Region of Rio Grande do Sul, Brazil

Missões, Brazil is a region of Rio Grande do Sul in Brazil roughly occupying the same area previously dominated by the colonial missions founded by Saint Roque González.

The Missões region is located in the northwestern part of the state and is part of a larger missions' settlement system, extending into Argentina, and other neighboring countries. Which in turn were part of a larger project, the Spanish missions in South America.

== Minority languages ==

The majority of present population of the Missões region first began to arrive in this area starting only over one hundred years ago. Therefore, about three centuries after the original historical Jesuit missions had long vanished and what had been left of the native Christianized population had dispersed, reverting into their traditional semi-nomadic way of living.

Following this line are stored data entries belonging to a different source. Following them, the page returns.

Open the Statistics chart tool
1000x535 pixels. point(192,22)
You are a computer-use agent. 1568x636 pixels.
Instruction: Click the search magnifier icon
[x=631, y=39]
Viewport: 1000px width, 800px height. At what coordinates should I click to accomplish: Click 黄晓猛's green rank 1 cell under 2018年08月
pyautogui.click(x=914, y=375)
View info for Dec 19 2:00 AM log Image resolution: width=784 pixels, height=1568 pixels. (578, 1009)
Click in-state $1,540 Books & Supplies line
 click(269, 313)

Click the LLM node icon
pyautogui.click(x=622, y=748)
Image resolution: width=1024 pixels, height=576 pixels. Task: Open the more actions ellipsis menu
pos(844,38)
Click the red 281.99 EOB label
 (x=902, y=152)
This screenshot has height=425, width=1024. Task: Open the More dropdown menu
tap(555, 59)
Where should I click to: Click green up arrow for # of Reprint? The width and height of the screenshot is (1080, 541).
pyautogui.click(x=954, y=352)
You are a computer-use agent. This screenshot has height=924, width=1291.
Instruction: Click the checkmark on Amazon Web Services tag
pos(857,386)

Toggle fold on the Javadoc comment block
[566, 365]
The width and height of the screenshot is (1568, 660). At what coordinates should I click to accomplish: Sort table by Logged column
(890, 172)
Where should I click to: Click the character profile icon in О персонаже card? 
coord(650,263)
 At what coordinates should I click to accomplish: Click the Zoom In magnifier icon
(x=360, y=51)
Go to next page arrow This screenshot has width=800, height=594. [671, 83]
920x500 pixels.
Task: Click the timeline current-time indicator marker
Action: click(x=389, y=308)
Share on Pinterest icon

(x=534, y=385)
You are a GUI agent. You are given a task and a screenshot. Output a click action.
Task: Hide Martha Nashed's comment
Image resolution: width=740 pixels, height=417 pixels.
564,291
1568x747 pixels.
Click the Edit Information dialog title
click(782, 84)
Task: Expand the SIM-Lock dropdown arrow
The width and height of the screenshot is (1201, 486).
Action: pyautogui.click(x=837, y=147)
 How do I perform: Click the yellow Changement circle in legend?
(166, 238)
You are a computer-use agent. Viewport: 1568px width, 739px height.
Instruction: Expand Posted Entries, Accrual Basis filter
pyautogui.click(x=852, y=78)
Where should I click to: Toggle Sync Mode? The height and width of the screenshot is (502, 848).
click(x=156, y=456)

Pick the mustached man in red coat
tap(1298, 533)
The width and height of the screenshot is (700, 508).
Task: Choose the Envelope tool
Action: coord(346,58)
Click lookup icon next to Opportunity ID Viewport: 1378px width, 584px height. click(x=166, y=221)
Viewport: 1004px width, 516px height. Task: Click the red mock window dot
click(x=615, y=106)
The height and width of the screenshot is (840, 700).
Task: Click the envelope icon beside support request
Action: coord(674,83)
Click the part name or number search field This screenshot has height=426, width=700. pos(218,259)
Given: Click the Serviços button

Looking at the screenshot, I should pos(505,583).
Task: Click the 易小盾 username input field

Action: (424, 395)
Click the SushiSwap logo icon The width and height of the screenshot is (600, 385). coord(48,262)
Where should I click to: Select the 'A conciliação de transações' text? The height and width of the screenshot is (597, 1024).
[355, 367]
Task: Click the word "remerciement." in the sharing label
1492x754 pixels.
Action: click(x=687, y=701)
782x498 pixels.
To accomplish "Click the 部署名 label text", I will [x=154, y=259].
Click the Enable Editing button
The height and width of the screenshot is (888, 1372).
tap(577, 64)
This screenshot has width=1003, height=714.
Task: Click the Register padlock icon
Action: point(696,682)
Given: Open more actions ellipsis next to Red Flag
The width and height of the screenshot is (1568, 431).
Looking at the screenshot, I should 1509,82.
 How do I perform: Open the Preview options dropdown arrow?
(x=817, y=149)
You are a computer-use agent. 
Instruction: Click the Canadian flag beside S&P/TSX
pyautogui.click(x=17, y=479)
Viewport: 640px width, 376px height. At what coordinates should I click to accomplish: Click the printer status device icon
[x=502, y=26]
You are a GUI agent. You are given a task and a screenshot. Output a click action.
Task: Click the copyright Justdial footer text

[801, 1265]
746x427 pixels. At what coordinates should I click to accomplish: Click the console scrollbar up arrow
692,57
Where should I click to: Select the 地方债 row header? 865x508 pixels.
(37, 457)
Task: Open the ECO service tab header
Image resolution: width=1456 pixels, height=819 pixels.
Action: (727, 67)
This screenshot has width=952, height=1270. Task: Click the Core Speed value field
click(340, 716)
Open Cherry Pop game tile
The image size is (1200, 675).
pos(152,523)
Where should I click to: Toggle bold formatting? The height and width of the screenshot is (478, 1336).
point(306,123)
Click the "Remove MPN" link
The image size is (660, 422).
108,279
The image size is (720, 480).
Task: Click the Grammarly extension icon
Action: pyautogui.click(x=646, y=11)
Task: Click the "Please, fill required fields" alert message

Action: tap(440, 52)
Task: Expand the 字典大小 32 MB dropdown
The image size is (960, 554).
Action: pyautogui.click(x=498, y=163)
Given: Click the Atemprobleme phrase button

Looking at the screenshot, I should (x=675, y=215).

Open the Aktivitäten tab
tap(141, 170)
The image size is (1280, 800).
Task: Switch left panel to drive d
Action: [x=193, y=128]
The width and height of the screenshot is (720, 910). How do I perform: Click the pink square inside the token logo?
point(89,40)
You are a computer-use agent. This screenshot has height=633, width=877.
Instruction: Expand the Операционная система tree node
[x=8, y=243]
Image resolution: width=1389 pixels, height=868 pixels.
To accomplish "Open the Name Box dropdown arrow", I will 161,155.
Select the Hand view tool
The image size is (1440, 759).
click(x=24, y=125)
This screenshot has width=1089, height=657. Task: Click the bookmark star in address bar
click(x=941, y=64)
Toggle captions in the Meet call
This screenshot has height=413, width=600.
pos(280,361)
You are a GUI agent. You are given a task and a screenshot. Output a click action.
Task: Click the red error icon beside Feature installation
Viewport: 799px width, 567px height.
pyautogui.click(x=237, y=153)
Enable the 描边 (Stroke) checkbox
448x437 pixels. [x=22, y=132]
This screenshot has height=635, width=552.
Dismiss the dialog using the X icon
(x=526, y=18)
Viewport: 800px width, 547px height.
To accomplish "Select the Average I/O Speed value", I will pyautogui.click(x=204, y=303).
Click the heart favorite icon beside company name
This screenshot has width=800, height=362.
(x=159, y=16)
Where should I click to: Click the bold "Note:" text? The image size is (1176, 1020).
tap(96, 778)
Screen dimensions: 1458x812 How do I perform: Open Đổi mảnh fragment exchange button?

The more recent settlements, in great part by transplanted by Europeans from old settlements on the eastern part of the state, brought with them their minority immigrant languages which are still in use today in greater or lesser extent throughout the countryside, in hamlets, towns and municipalities. German is by far being the most commonly found minority language in this region, it specifically the home of the Riograndenser Hunsrückisch German dialect, being part of the Moselle Franconian dialects.

The municipality of Guarani das Missões was settled primarily by Polish immigrants, and the town still maintains its cultural and linguistic roots.

Campina das Missões is a municipality where the majority of its population has German background, however a substantial percentage of the inhabitants are descendant of Russian immigrants. and as a result, aside from Portuguese, the national language, both Russian and German are spoken locally as regional languages.